Israel's Supreme Court gave the government the go-ahead on Wednesday to remove tents Palestinian activists pitched on a patch of West Bank land marked for Jewish settlements.
On Sunday, Israeli police evicted 50 Palestinian protesters from the site, in the "E1'' area outside the Arab suburbs of East Jerusalem, where Jewish settlements could split the Israeli-occupied West Bank in two.
But the activists' large, steel-framed tents remained standing in accordance with a court order banning the government from tearing them down while judges considered a Palestinian claim of ownership of land where the encampment was built.
The court's new ruling cancelled its previous order and agreed with the government's argument that the tents could be a magnet for violent Palestinian protests.
In its reasoning, released by the Justice Ministry, the court noted that clashes broke out at the encampment on Tuesday, when Israeli police, using stun grenades, blocked protesters who had returned to the site and tried to reoccupy the tents.
Palestinian officials condemned the high court ruling and the police actions against the protesters.
"This proves that there is no rule of law for Palestinians, only for Jewish Israelis,'' said prominent Palestinian politician Mustafa Barghouti, one of the original protesters at the tent camp dubbed "the village of Bab al-Shams'' by activists.
"Part of it is built on private land and part of it is on 'state land,' a concept that Israel has distorted, and it should rightly be Palestinian state land,'' he told Reuters.
Israel has drawn strong international criticism over plans to build settler homes in E1.
For years it froze building in E1, which houses only a police headquarters, after coming under pressure from former U.S. President George W. Bush to keep the plans on hold.
But Prime Minister Benjamin Netanyahu announced plans late last year to expand settlements after the Palestinians won de-facto statehood recognition at the United Nations General Assembly in November.

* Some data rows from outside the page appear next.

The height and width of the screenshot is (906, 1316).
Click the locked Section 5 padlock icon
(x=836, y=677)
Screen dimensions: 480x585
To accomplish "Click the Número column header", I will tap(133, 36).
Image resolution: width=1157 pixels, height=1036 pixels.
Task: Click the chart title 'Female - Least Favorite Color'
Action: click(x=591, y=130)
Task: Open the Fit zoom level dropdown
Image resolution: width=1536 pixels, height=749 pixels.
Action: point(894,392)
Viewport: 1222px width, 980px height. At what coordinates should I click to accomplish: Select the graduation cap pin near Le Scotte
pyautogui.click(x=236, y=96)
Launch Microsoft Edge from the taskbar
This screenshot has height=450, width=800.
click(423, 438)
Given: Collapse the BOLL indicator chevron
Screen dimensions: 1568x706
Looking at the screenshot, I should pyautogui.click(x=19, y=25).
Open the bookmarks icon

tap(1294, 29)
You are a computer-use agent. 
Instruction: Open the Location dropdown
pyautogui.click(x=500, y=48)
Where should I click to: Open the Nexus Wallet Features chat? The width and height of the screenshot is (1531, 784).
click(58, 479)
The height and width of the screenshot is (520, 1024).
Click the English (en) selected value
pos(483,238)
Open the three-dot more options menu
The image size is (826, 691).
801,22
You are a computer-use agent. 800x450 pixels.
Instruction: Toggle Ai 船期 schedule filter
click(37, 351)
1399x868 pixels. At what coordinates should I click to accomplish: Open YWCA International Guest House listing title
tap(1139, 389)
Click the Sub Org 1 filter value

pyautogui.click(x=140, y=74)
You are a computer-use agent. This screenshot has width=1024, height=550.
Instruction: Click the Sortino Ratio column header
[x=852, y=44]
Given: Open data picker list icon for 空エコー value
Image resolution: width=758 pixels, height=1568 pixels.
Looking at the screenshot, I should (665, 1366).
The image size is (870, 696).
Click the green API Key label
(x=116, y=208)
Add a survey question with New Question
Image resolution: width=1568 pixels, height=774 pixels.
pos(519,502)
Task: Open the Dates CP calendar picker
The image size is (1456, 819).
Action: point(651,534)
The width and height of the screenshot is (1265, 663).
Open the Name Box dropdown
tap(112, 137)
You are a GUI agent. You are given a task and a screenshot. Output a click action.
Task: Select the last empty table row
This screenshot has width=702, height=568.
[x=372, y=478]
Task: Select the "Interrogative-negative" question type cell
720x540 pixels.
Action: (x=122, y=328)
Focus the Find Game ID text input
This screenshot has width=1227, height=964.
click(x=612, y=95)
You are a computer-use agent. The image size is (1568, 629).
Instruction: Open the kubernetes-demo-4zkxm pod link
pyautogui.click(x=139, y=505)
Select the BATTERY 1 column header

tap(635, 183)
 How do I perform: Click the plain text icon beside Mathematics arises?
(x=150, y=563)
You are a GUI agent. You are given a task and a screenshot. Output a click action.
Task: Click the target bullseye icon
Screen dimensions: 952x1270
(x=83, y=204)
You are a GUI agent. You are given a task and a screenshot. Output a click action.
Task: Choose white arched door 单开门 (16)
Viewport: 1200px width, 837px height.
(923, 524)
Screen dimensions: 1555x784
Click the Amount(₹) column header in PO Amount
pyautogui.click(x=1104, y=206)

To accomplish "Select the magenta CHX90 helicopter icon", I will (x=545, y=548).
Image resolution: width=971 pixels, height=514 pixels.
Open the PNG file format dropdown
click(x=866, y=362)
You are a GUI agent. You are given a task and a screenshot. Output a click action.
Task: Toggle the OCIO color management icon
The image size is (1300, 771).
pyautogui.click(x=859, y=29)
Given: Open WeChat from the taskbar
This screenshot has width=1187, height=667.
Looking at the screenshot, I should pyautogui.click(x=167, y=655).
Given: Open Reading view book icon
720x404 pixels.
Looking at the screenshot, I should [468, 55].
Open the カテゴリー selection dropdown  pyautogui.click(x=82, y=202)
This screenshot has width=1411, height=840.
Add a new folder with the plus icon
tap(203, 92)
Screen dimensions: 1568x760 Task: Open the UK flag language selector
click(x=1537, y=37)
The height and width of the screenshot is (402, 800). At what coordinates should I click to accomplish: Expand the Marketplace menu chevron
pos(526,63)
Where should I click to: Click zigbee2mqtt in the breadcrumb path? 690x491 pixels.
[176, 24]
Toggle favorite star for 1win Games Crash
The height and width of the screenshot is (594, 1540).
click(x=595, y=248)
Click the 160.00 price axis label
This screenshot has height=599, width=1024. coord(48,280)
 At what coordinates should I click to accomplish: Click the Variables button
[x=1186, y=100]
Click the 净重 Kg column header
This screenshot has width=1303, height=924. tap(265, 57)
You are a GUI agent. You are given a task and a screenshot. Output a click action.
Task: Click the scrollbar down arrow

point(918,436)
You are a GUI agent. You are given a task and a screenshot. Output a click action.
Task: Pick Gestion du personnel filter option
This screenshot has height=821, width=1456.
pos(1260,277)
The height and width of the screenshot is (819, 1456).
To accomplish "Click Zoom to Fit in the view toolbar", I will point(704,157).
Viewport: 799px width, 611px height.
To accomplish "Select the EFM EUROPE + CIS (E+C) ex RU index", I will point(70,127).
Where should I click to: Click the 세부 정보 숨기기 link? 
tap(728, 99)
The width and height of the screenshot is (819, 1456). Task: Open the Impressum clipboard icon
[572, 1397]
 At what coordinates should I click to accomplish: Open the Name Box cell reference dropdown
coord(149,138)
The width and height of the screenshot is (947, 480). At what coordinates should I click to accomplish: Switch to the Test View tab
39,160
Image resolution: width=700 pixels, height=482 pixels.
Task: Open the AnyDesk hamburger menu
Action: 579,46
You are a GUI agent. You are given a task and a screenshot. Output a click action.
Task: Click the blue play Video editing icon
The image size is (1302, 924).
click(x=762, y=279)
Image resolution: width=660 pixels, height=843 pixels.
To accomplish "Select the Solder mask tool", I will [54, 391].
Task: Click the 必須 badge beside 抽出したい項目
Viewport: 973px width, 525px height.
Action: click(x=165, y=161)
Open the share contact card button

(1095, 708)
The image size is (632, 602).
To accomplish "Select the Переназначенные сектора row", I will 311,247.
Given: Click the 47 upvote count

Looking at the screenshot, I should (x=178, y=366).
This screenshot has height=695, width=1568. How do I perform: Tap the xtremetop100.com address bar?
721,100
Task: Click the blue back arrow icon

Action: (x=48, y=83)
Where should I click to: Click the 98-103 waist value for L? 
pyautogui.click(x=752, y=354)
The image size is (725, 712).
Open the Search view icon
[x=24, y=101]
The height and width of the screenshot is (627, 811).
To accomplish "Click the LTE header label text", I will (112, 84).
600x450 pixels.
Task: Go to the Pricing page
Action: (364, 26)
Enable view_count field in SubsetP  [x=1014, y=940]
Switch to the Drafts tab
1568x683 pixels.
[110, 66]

Most countries view Jewish settlements in areas captured by Israel in the 1967 Middle East war as illegal and echo concerns voiced by Palestinians that building more settler homes could deny them a viable and contiguous state.
E1 covers some 12 square km (4.6 square miles) and is seen as particularly important because it not only juts into the narrow "waist'' of the West Bank, but also backs onto East Jerusalem, where Palestinians want to establish their capital.
About 500,000 Israelis and 2.5 million Palestinians live in the West Bank and East Jerusalem. Direct peace talks between Israel and the Palestinians broke down in 2010 over the issue of Israel's continued settlement building.